» **Problem to solve**: Copy out the lines of the listing below starting at the line that contains "Select gray Oggi filter tab" and ending at the line that contains "[x=21, y=155]", keeping both of those lines.

» **Provided entries**:
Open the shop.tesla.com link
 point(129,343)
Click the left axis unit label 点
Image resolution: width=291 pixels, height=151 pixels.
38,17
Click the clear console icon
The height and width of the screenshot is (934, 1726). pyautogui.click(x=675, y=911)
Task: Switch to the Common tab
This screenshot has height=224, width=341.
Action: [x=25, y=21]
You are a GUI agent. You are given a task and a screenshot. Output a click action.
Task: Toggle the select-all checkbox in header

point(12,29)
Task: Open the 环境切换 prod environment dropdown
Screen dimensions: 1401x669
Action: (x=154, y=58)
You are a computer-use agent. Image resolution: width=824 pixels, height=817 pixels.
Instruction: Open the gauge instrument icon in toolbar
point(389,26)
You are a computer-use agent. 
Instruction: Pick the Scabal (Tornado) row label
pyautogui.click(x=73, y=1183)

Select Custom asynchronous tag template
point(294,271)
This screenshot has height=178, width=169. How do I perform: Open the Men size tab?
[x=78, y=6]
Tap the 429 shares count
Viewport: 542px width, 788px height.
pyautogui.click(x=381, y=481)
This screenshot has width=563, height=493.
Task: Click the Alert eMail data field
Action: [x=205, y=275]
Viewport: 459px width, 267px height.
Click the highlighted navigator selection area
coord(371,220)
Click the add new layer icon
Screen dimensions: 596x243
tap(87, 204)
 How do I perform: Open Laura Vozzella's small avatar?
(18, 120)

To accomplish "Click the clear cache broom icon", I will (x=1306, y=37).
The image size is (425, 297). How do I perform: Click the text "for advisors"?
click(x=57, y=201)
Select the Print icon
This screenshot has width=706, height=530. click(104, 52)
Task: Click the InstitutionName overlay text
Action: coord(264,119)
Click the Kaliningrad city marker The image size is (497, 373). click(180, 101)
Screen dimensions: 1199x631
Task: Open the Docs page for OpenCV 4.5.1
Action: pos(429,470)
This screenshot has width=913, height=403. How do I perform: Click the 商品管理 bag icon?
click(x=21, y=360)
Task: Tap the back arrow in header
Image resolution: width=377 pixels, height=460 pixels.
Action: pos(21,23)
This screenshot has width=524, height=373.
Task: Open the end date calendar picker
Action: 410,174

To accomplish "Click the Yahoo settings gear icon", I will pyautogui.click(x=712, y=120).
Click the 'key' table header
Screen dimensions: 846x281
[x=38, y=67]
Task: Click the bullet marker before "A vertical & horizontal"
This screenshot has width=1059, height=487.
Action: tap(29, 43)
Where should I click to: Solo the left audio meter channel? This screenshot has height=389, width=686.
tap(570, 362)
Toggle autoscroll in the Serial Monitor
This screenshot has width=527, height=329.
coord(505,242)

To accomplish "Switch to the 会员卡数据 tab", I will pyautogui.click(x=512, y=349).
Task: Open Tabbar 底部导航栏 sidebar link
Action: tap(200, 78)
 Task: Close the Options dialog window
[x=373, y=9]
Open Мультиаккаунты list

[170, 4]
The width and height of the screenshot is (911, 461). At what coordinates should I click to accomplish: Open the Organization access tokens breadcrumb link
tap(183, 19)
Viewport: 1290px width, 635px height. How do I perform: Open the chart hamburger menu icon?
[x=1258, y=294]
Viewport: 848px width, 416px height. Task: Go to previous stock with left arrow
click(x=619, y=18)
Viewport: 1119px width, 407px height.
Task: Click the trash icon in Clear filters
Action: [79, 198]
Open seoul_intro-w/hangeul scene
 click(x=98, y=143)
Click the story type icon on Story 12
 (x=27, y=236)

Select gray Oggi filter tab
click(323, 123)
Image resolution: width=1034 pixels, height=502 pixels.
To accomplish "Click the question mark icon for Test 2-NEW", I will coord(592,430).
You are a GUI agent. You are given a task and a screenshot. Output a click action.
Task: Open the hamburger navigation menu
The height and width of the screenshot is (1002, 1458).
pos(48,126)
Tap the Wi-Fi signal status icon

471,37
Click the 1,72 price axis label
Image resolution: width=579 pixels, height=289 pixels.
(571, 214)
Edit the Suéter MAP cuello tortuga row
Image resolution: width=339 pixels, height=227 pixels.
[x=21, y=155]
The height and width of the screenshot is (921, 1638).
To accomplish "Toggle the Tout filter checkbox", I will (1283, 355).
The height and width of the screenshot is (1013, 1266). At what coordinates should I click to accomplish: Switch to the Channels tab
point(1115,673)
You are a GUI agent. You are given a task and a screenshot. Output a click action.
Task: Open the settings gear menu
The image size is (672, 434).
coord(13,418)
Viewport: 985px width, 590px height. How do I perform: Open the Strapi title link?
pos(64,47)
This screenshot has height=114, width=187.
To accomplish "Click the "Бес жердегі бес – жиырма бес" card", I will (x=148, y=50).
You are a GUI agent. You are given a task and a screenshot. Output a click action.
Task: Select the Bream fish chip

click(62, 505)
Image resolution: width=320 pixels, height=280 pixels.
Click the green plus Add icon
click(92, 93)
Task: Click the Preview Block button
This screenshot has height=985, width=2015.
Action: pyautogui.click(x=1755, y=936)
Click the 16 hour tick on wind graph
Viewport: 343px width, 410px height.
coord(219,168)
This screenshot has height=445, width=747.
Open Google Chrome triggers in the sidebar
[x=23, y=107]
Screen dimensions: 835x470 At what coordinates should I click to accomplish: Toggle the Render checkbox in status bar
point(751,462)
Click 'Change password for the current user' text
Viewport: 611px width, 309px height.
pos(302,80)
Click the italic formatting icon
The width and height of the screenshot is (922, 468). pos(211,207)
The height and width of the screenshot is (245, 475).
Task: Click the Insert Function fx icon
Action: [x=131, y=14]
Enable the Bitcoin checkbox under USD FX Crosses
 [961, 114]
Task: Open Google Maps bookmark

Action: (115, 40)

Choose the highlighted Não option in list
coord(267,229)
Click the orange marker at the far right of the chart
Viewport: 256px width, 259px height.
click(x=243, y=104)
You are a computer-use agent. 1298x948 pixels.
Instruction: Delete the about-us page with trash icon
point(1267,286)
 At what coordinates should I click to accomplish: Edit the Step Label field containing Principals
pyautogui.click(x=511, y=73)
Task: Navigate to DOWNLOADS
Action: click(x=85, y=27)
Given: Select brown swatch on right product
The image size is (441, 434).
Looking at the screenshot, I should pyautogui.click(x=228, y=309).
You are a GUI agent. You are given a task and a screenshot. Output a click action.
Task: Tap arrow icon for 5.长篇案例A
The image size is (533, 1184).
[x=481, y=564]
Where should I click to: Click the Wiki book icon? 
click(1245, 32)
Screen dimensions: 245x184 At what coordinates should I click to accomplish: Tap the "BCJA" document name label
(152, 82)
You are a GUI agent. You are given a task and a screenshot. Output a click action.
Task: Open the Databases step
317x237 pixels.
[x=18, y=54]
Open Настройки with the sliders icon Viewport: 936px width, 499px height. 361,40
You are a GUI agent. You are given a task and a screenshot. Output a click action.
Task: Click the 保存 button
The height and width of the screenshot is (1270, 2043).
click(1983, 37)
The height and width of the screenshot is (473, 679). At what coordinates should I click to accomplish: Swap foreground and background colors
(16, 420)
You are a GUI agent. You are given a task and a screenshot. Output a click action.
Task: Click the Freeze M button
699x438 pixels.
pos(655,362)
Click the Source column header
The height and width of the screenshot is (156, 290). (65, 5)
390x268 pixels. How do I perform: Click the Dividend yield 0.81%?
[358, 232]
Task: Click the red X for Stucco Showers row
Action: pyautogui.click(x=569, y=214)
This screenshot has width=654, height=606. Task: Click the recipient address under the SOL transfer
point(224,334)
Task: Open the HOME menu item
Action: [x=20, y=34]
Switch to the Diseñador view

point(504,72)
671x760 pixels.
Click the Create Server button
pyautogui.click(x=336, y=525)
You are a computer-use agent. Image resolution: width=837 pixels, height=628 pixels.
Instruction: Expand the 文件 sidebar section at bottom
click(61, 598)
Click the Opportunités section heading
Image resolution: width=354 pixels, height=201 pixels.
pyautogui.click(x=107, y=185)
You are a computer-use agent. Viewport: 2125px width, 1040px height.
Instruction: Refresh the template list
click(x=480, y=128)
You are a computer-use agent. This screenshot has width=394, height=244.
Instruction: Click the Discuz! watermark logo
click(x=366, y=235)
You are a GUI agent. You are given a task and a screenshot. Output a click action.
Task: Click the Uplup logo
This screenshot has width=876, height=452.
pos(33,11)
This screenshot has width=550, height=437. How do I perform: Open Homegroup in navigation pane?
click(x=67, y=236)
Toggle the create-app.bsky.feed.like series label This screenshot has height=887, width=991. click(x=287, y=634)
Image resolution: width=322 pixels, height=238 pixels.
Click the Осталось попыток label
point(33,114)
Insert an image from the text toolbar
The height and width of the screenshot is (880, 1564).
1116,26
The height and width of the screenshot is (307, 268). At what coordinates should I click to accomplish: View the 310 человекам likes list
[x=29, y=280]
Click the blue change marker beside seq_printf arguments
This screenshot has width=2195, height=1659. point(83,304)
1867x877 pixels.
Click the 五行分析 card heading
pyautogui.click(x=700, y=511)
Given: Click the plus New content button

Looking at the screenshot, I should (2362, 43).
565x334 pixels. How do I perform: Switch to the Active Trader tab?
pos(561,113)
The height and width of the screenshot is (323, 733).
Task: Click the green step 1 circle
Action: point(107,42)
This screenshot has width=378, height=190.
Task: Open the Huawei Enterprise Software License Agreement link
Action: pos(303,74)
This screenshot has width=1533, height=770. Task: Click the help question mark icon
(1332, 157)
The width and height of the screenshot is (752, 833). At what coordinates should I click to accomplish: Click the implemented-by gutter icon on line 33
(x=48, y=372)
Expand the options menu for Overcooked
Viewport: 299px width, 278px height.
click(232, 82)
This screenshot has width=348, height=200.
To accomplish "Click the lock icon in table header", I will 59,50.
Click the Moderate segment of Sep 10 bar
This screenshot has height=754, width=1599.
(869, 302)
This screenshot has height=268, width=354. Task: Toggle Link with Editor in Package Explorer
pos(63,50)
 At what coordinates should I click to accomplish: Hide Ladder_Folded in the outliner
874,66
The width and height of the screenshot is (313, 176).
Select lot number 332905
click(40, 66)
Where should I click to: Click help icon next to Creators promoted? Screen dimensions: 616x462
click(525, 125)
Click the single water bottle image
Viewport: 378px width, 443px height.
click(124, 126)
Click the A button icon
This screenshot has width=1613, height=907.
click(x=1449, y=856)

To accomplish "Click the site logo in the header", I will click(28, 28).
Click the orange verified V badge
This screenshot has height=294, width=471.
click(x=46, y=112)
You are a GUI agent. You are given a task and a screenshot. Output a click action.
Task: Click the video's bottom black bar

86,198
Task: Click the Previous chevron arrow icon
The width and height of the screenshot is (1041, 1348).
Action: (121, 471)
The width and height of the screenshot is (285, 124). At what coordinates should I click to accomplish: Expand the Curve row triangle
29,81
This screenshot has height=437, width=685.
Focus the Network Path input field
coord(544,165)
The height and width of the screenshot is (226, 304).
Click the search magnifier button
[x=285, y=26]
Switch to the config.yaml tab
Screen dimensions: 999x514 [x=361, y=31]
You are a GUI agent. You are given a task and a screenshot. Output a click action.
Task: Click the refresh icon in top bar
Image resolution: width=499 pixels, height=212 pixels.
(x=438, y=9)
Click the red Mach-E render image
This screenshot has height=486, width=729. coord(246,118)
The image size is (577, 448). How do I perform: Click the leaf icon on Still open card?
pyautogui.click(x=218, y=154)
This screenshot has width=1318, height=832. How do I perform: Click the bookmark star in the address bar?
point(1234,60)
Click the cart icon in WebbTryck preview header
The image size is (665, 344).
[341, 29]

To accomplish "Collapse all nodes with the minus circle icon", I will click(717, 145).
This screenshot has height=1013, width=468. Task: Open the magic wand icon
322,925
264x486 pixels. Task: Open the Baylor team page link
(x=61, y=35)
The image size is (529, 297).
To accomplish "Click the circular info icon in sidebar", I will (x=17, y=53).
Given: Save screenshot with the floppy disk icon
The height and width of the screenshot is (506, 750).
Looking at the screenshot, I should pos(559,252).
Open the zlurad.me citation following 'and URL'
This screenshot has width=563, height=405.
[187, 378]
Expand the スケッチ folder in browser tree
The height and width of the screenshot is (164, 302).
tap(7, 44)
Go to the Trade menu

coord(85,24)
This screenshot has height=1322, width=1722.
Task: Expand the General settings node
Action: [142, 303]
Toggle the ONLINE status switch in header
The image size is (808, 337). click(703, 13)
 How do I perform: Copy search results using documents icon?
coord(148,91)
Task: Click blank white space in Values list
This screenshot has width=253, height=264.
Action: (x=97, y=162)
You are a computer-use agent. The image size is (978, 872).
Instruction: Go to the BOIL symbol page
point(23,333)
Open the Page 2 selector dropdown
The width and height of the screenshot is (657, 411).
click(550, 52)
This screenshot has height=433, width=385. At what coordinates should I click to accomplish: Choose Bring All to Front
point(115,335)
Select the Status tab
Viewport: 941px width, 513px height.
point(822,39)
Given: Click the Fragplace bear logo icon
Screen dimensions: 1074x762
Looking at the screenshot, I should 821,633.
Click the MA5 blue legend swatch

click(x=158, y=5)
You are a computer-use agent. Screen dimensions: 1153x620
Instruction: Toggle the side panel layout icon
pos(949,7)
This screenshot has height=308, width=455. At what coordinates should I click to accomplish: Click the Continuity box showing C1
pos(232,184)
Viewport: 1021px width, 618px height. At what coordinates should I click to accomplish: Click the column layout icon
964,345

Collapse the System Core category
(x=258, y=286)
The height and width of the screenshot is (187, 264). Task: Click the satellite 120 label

» **Output for this task**:
Select gray Oggi filter tab
click(323, 123)
Image resolution: width=1034 pixels, height=502 pixels.
To accomplish "Click the question mark icon for Test 2-NEW", I will coord(592,430).
You are a GUI agent. You are given a task and a screenshot. Output a click action.
Task: Open the hamburger navigation menu
The height and width of the screenshot is (1002, 1458).
pos(48,126)
Tap the Wi-Fi signal status icon

471,37
Click the 1,72 price axis label
Image resolution: width=579 pixels, height=289 pixels.
(571, 214)
Edit the Suéter MAP cuello tortuga row
Image resolution: width=339 pixels, height=227 pixels.
[x=21, y=155]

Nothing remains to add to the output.